» **TO DO**
The records are to be copied exactly and in full.
++++ ENTRIES PROVIDED ++++
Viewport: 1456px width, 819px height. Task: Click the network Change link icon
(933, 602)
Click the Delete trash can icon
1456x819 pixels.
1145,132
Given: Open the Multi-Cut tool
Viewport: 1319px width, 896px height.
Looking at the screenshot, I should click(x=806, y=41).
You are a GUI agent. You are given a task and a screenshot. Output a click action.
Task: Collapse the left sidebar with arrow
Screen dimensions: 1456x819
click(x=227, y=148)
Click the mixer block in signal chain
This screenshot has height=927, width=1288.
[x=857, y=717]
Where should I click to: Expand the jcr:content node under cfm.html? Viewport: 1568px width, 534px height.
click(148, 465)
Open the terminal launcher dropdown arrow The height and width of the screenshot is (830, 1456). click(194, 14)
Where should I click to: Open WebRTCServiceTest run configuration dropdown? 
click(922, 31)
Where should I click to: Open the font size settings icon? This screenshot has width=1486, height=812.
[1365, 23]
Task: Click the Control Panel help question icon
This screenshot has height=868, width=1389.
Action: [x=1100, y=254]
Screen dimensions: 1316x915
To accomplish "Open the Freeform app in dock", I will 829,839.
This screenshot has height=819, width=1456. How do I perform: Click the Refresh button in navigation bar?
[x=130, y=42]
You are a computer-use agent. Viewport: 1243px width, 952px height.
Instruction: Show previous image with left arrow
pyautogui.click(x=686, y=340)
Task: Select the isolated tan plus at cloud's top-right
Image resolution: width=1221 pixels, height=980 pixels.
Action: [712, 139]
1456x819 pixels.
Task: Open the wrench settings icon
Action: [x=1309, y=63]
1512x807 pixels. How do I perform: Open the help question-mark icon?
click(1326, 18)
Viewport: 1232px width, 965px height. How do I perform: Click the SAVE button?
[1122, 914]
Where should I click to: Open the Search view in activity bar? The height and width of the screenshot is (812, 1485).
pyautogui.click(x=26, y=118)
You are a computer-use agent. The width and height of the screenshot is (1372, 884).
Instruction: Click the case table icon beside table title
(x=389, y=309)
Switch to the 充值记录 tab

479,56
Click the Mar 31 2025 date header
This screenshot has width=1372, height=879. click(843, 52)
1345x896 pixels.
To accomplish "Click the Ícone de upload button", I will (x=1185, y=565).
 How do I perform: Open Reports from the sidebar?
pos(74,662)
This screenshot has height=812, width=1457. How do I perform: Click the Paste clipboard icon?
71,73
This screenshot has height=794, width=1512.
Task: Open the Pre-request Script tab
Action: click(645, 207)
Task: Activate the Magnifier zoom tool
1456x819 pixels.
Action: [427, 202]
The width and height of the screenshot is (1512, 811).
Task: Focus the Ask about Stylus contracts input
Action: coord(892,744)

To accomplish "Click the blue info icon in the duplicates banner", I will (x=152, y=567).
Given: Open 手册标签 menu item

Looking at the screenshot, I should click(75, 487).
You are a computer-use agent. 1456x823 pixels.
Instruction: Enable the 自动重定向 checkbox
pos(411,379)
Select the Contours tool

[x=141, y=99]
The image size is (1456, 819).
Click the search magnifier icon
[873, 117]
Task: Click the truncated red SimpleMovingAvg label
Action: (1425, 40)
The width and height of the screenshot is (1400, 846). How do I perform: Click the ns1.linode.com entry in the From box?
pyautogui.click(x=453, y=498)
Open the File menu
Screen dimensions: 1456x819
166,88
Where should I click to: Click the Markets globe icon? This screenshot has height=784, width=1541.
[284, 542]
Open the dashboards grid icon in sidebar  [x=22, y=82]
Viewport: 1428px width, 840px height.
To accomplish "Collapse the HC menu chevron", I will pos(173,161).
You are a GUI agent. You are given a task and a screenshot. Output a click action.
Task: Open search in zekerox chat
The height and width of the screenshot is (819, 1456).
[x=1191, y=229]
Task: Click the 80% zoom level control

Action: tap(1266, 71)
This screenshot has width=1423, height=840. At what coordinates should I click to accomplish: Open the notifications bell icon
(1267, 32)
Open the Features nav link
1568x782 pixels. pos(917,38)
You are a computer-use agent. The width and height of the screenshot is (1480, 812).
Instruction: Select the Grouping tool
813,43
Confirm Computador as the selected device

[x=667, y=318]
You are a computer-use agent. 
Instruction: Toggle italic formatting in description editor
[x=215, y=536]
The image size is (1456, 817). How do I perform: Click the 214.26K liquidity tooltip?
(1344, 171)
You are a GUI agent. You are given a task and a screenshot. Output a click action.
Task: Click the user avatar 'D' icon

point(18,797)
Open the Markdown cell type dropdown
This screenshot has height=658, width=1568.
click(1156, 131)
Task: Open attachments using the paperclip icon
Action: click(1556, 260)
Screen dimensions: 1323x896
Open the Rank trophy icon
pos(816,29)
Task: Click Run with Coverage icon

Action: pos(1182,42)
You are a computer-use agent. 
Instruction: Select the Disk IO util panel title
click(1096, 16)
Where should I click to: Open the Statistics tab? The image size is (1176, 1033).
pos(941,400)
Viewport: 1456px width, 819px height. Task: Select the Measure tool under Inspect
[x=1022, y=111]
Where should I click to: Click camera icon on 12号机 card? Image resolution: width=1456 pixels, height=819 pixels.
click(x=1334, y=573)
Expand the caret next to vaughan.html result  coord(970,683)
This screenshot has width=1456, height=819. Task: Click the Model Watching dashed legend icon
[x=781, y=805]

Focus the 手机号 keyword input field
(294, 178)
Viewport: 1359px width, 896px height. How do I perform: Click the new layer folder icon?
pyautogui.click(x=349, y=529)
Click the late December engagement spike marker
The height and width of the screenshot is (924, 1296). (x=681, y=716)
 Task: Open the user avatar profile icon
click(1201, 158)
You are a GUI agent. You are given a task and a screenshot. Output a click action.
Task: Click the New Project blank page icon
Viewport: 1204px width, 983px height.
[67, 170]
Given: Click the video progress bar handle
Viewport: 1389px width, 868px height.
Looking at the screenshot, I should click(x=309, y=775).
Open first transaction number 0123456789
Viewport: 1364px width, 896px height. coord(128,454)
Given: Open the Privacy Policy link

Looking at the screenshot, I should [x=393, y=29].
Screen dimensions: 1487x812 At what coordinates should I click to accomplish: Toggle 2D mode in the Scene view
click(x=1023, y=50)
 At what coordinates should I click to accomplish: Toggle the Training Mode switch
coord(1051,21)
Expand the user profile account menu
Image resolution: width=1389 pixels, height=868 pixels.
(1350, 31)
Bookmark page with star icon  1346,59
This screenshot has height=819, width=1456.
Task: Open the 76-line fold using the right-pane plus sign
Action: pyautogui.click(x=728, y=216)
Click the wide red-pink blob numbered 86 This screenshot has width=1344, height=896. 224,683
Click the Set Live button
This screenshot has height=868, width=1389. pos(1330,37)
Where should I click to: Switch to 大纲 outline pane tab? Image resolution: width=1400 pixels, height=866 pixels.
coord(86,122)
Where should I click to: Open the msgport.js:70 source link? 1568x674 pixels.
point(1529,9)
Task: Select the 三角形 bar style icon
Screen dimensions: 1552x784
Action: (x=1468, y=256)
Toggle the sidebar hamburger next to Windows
++++
» **ANSWER SPACE**
Viewport: 1456px width, 819px height. Task: Click the network Change link icon
(933, 602)
Click the Delete trash can icon
1456x819 pixels.
1145,132
Given: Open the Multi-Cut tool
Viewport: 1319px width, 896px height.
Looking at the screenshot, I should click(x=806, y=41).
You are a GUI agent. You are given a task and a screenshot. Output a click action.
Task: Collapse the left sidebar with arrow
Screen dimensions: 1456x819
click(x=227, y=148)
Click the mixer block in signal chain
This screenshot has height=927, width=1288.
[x=857, y=717]
Where should I click to: Expand the jcr:content node under cfm.html? Viewport: 1568px width, 534px height.
click(148, 465)
Open the terminal launcher dropdown arrow The height and width of the screenshot is (830, 1456). click(194, 14)
Where should I click to: Open WebRTCServiceTest run configuration dropdown? 
click(922, 31)
Where should I click to: Open the font size settings icon? This screenshot has width=1486, height=812.
[1365, 23]
Task: Click the Control Panel help question icon
This screenshot has height=868, width=1389.
Action: [x=1100, y=254]
Screen dimensions: 1316x915
To accomplish "Open the Freeform app in dock", I will 829,839.
This screenshot has height=819, width=1456. How do I perform: Click the Refresh button in navigation bar?
[x=130, y=42]
You are a computer-use agent. Viewport: 1243px width, 952px height.
Instruction: Show previous image with left arrow
pyautogui.click(x=686, y=340)
Task: Select the isolated tan plus at cloud's top-right
Image resolution: width=1221 pixels, height=980 pixels.
Action: [712, 139]
1456x819 pixels.
Task: Open the wrench settings icon
Action: [x=1309, y=63]
1512x807 pixels. How do I perform: Open the help question-mark icon?
click(1326, 18)
Viewport: 1232px width, 965px height. How do I perform: Click the SAVE button?
[1122, 914]
Where should I click to: Open the Search view in activity bar? The height and width of the screenshot is (812, 1485).
pyautogui.click(x=26, y=118)
You are a computer-use agent. The width and height of the screenshot is (1372, 884).
Instruction: Click the case table icon beside table title
(x=389, y=309)
Switch to the 充值记录 tab

479,56
Click the Mar 31 2025 date header
This screenshot has width=1372, height=879. click(843, 52)
1345x896 pixels.
To accomplish "Click the Ícone de upload button", I will (x=1185, y=565).
 How do I perform: Open Reports from the sidebar?
pos(74,662)
This screenshot has height=812, width=1457. How do I perform: Click the Paste clipboard icon?
71,73
This screenshot has height=794, width=1512.
Task: Open the Pre-request Script tab
Action: click(645, 207)
Task: Activate the Magnifier zoom tool
1456x819 pixels.
Action: [427, 202]
The width and height of the screenshot is (1512, 811).
Task: Focus the Ask about Stylus contracts input
Action: coord(892,744)

To accomplish "Click the blue info icon in the duplicates banner", I will (x=152, y=567).
Given: Open 手册标签 menu item

Looking at the screenshot, I should click(75, 487).
You are a computer-use agent. 1456x823 pixels.
Instruction: Enable the 自动重定向 checkbox
pos(411,379)
Select the Contours tool

[x=141, y=99]
The image size is (1456, 819).
Click the search magnifier icon
[873, 117]
Task: Click the truncated red SimpleMovingAvg label
Action: (1425, 40)
The width and height of the screenshot is (1400, 846). How do I perform: Click the ns1.linode.com entry in the From box?
pyautogui.click(x=453, y=498)
Open the File menu
Screen dimensions: 1456x819
166,88
Where should I click to: Click the Markets globe icon? This screenshot has height=784, width=1541.
[284, 542]
Open the dashboards grid icon in sidebar  [x=22, y=82]
Viewport: 1428px width, 840px height.
To accomplish "Collapse the HC menu chevron", I will pos(173,161).
You are a GUI agent. You are given a task and a screenshot. Output a click action.
Task: Open search in zekerox chat
The height and width of the screenshot is (819, 1456).
[x=1191, y=229]
Task: Click the 80% zoom level control

Action: tap(1266, 71)
This screenshot has width=1423, height=840. At what coordinates should I click to accomplish: Open the notifications bell icon
(1267, 32)
Open the Features nav link
1568x782 pixels. pos(917,38)
You are a computer-use agent. The width and height of the screenshot is (1480, 812).
Instruction: Select the Grouping tool
813,43
Confirm Computador as the selected device

[x=667, y=318]
You are a computer-use agent. 
Instruction: Toggle italic formatting in description editor
[x=215, y=536]
The image size is (1456, 817). How do I perform: Click the 214.26K liquidity tooltip?
(1344, 171)
You are a GUI agent. You are given a task and a screenshot. Output a click action.
Task: Click the user avatar 'D' icon

point(18,797)
Open the Markdown cell type dropdown
This screenshot has height=658, width=1568.
click(1156, 131)
Task: Open attachments using the paperclip icon
Action: click(1556, 260)
Screen dimensions: 1323x896
Open the Rank trophy icon
pos(816,29)
Task: Click Run with Coverage icon

Action: pos(1182,42)
You are a computer-use agent. 
Instruction: Select the Disk IO util panel title
click(1096, 16)
Where should I click to: Open the Statistics tab? The image size is (1176, 1033).
pos(941,400)
Viewport: 1456px width, 819px height. Task: Select the Measure tool under Inspect
[x=1022, y=111]
Where should I click to: Click camera icon on 12号机 card? Image resolution: width=1456 pixels, height=819 pixels.
click(x=1334, y=573)
Expand the caret next to vaughan.html result  coord(970,683)
This screenshot has width=1456, height=819. Task: Click the Model Watching dashed legend icon
[x=781, y=805]

Focus the 手机号 keyword input field
(294, 178)
Viewport: 1359px width, 896px height. How do I perform: Click the new layer folder icon?
pyautogui.click(x=349, y=529)
Click the late December engagement spike marker
The height and width of the screenshot is (924, 1296). (x=681, y=716)
 Task: Open the user avatar profile icon
click(1201, 158)
You are a GUI agent. You are given a task and a screenshot. Output a click action.
Task: Click the New Project blank page icon
Viewport: 1204px width, 983px height.
[67, 170]
Given: Click the video progress bar handle
Viewport: 1389px width, 868px height.
Looking at the screenshot, I should click(x=309, y=775).
Open first transaction number 0123456789
Viewport: 1364px width, 896px height. coord(128,454)
Given: Open the Privacy Policy link

Looking at the screenshot, I should [x=393, y=29].
Screen dimensions: 1487x812 At what coordinates should I click to accomplish: Toggle 2D mode in the Scene view
click(x=1023, y=50)
 At what coordinates should I click to accomplish: Toggle the Training Mode switch
coord(1051,21)
Expand the user profile account menu
Image resolution: width=1389 pixels, height=868 pixels.
(1350, 31)
Bookmark page with star icon  1346,59
This screenshot has height=819, width=1456.
Task: Open the 76-line fold using the right-pane plus sign
Action: pyautogui.click(x=728, y=216)
Click the wide red-pink blob numbered 86 This screenshot has width=1344, height=896. 224,683
Click the Set Live button
This screenshot has height=868, width=1389. pos(1330,37)
Where should I click to: Switch to 大纲 outline pane tab? Image resolution: width=1400 pixels, height=866 pixels.
coord(86,122)
Where should I click to: Open the msgport.js:70 source link? 1568x674 pixels.
point(1529,9)
Task: Select the 三角形 bar style icon
Screen dimensions: 1552x784
Action: (x=1468, y=256)
Toggle the sidebar hamburger next to Windows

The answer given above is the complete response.